-- begin Source passage --
GetObjectMonitorUsage will use a safepoint if the target
is not suspended:
jvmtiError
JvmtiEnv::GetObjectMonitorUsage(jobject object,
jvmtiMonitorUsage* info_ptr) {
JavaThread* calling_thread = JavaThread::current();
jvmtiError err =
get_object_monitor_usage(calling_thread, object, info_ptr);
if (err == JVMTI_ERROR_THREAD_NOT_SUSPENDED) {
// Some of the critical threads were not suspended.
go to a safepoint and try again
VM_GetObjectMonitorUsage op(this, calling_thread,
object, info_ptr);
VMThread::execute(&op);
err = op.result();
}
return err;
} /* end GetObject */
I saw this code, so I guess there are some cases when
JVMTI_ERROR_THREAD_NOT_SUSPENDED is not returned from
get_object_monitor_usage().
Monitor owner would be acquired from monitor object at
first [1], but it would perform concurrently.
If owner thread is not suspended, the owner might be
changed to others in subsequent code.
For example, the owner might release the monitor before
[2].
The expectation is that when we find an owner thread it
is either suspended or not. If it is suspended then it
cannot release the monitor. If it is not suspended we
detect that and redo the whole query at a safepoint.
I think the owner thread might resume unfortunately after
suspending check.
Yes you are right. I was thinking resuming also required a
safepoint but it only requires the Threads_lock. So yes
the code is wrong.
Which code is wrong?
Yes, a rogue resume can happen when the
GetObjectMonitorUsage() caller
has started the process of gathering the information while
not at a
safepoint. Thus the information returned by
GetObjectMonitorUsage()
might be stale, but that's a bug in the agent code.
The code tries to make sure that it either collects data
about a monitor owned by a thread that is suspended, or else
it collects that data at a safepoint. But the owning thread
can be resumed just after the code determined it was
suspended. The monitor can then be released and the
information gathered not only stale but potentially
completely wrong as it could now be owned by a different
thread and will report that thread's entry count.
-- end Source passage --
-- begin Raw data --
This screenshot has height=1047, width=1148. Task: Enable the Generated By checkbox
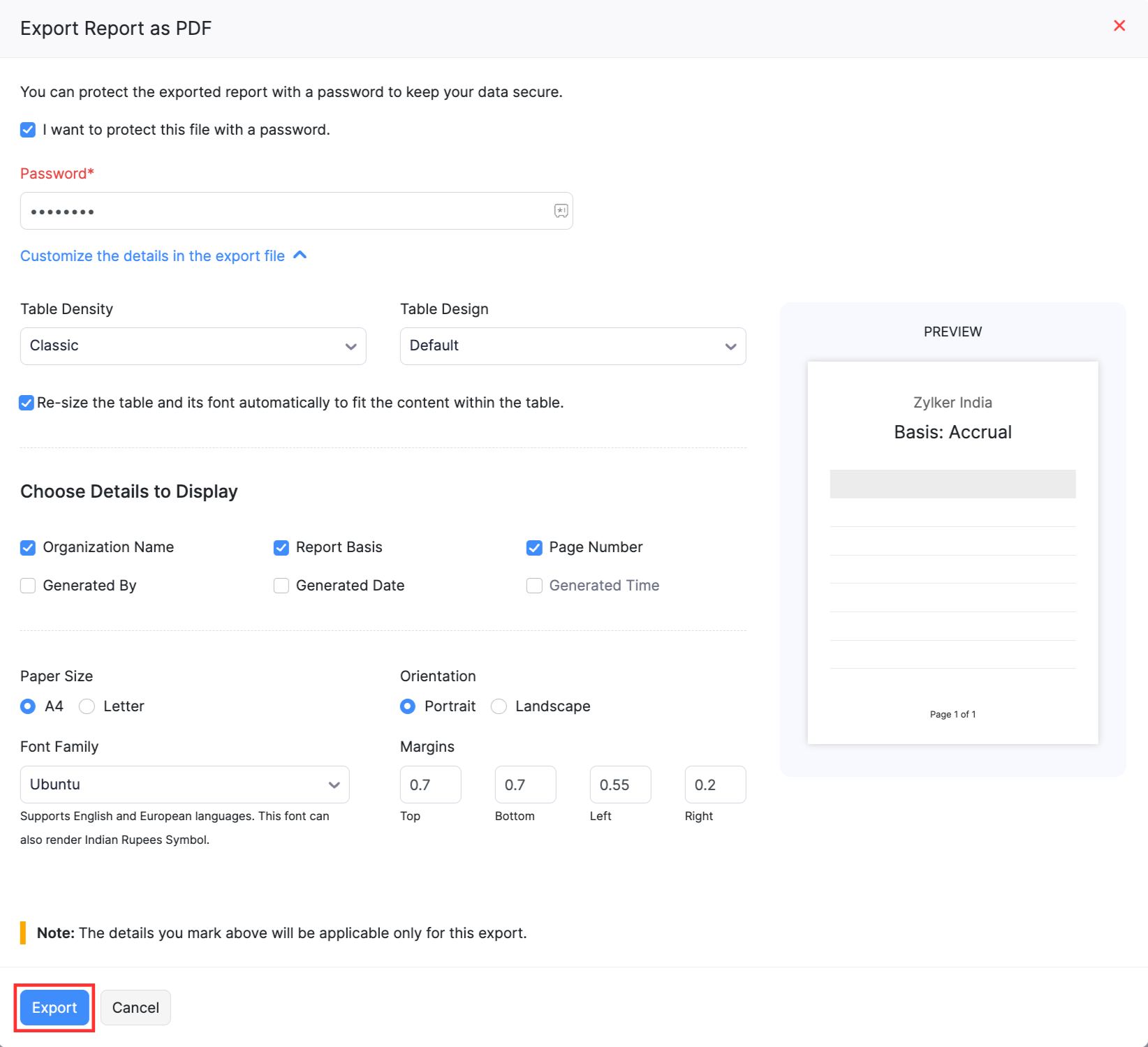(x=27, y=586)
-- end Raw data --
Goal of the exercise
Could you reproduce word for word the stretch of the GetObjectMonitorUsage discussion above from "Yes you are" through "the agent code."?

Solution below
Yes you are right. I was thinking resuming also required a
safepoint but it only requires the Threads_lock. So yes
the code is wrong.
Which code is wrong?
Yes, a rogue resume can happen when the
GetObjectMonitorUsage() caller
has started the process of gathering the information while
not at a
safepoint. Thus the information returned by
GetObjectMonitorUsage()
might be stale, but that's a bug in the agent code.